毛表皮について
キューティクル(毛表皮)について
キューティクルとは毛髪の表面部分を覆っている髪の層のことで、毛表皮とも呼ばれます。キューティクルは電子顕微鏡で見るとちょうど魚のウロコのような構造になっていて、髪の毛がしなやかに曲がるのはこのためです。
健康な髪の毛の場合はそのウロコがきれいに整っていますが、髪の毛の状態が傷んだりするとウロコの形も乱れてしまいます。ですので、キューティクル層の状態で髪の健康が判断できます。

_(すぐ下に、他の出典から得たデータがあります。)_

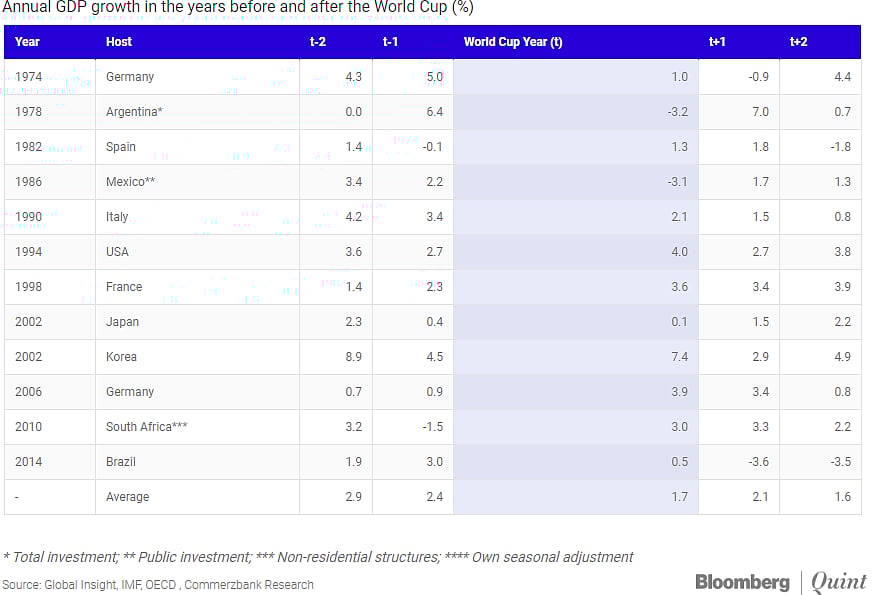Select the Mexico** host cell

(132, 182)
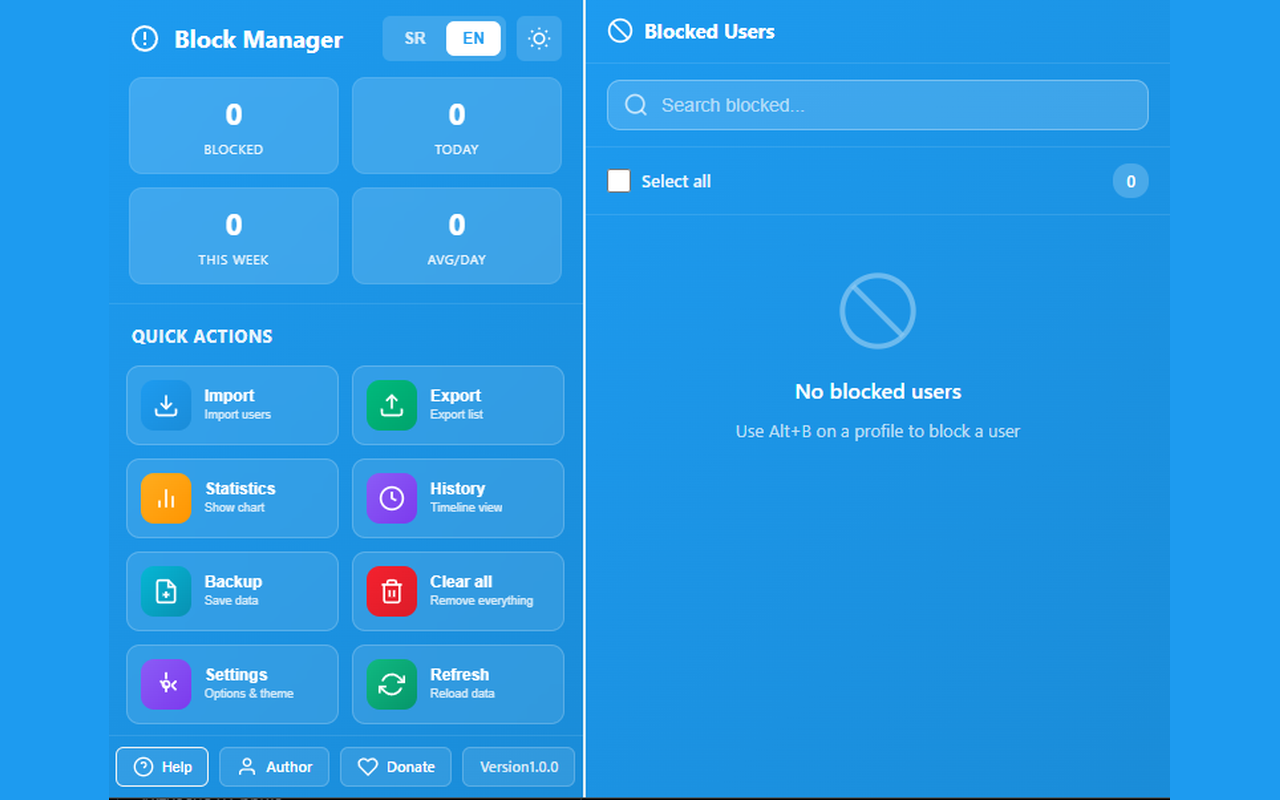Click the Block Manager alert icon
Viewport: 1280px width, 800px height.
(x=145, y=39)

そしてこれはDNAのように一人ひとりが微妙に違う構造をしているため、指紋などと同じように誰の髪の毛であるかを判定することもできるのです。
なおキューティクルは摩擦に弱く、爪を立てたりする強めなシャンプー、過度のブラッシングなど、手荒に扱うことでによって容易に傷つき、剥がれてしまいます。
コルテックス(毛皮質)について
コルテックスは、髪の毛の表面部分を覆っているキューティクルの内側に存在していて、髪の毛全体の約85〜90%を構成している層のことです。繊維状のたんぱく質が主成分ですが、このコルテックスの状態が正常に機能しているかどうかによって、髪の毛の太さや強さなどが変わります。
メラニン色素という髪の色を決定する物質も含んでいて、これによりその人の髪の色が決定されるのです。髪の毛の約1割程度の水分を含んでいて、この水分の量によって髪の弾力性が決まってきます。
ですから、このコルテックス層は髪の性質全体を決定している重要な構成部分といえます。
メデュラ(毛髄質)について
メデュラは髪の毛の中心にある「芯の部分」にあたります。細かな空気を含んでいて、空洞が所々にできている蜂の巣状に積み重なった細胞が存在しています。やわらかいタンパク質と脂質が主成分の不定形の組織であり、太い髪の毛ほどメデュラの部分が多くあります。ですので幼児の髪など細い毛髪には含まれていないようです。
メデュラは脂質の含有量が多いことが分かっていますが、はっきりとした役割はいまだ解明されていません。